Draghi July 2015 PA 230x150
By Craig McGlashan
06 Dec 2016

The market was already expecting that the European Central Bank would announce an extension to quantitative easing — and be tight-lipped on tapering — at its next governing council meeting on Thursday. The resignation of Italy's prime minister Matteo Renzi following defeat in a constitutional referendum on Sunday now means the central bank has little choice but to offer some more easing.

Secondary markets all but ignored Sunday’s result this week, suffering far less turbulence than last week in the run up to the vote.

Much of that is likely because the ‘no’ vote that led to Renzi’s vote was already priced in — ‘no’ had been ahead in the polls for several months before the referendum was held — but just as important is the strong expectation that the ECB will do the bare minimum of QE extension on Thursday by flipping the end date of its bond buying programme six months past the planned March 2017 finish.

Of course, the equation for whether more ECB action is justified — from a purely macroeconomic point of view — has been changing over the last few months.

Developed market inflation expectations were already rising before Donald Trump won the US election in early November, promising tax cuts and infrastructure spending that gave inflation prospects the kind of pick-me-up that they haven’t enjoyed this decade.

That may well have had some in ECB quarters thinking that they could hold fire at this next meeting and see how 2017 opens up — not least to see whether Trump keeps his promises or his claims prove to be overblown.

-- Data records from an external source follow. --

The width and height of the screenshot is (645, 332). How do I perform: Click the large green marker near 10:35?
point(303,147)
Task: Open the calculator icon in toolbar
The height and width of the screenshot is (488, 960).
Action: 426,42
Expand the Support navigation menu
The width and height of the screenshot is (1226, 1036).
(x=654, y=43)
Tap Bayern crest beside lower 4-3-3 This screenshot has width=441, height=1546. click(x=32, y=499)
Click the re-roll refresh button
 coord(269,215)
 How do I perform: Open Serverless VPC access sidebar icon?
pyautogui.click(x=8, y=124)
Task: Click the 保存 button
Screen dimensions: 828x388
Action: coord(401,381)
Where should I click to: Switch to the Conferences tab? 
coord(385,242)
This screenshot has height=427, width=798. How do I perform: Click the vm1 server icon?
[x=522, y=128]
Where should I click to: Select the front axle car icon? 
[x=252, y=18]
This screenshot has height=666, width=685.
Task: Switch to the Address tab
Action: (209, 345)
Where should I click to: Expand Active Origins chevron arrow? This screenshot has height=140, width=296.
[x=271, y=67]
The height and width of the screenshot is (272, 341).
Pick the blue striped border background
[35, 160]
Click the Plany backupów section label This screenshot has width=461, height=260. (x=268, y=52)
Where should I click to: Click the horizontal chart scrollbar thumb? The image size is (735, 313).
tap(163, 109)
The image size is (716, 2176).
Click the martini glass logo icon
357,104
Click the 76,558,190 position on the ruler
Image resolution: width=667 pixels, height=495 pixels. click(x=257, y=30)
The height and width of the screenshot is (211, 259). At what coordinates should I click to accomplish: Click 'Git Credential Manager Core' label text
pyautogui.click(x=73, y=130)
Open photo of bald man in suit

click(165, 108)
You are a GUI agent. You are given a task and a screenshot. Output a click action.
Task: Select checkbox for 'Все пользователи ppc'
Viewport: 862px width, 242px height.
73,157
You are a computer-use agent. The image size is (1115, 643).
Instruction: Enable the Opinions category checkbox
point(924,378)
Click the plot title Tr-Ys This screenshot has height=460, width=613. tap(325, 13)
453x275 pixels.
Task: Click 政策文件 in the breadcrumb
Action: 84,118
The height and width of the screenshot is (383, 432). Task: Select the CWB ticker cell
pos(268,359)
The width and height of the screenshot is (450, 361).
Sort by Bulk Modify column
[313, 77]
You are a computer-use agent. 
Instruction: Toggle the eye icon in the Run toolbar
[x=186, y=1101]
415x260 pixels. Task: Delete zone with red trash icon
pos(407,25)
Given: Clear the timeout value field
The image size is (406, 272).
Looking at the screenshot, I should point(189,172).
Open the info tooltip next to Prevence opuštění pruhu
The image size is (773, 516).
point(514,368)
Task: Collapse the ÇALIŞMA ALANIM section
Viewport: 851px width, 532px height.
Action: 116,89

But with the political picture in Italy now unclear — although still far from the “crisis” that some have labelled it — and worries over the country’s banking sector growing stronger, the ECB may well feel compelled to do all it can to keep a lid on Italy’s government bond yields.

Mario Draghi and co might have been feeling that, finally, fiscal measures and inflation were kicking in without them having to wave their monetary wand.

If that was the case, then Draghi’s compatriots have just ruined his Christmas.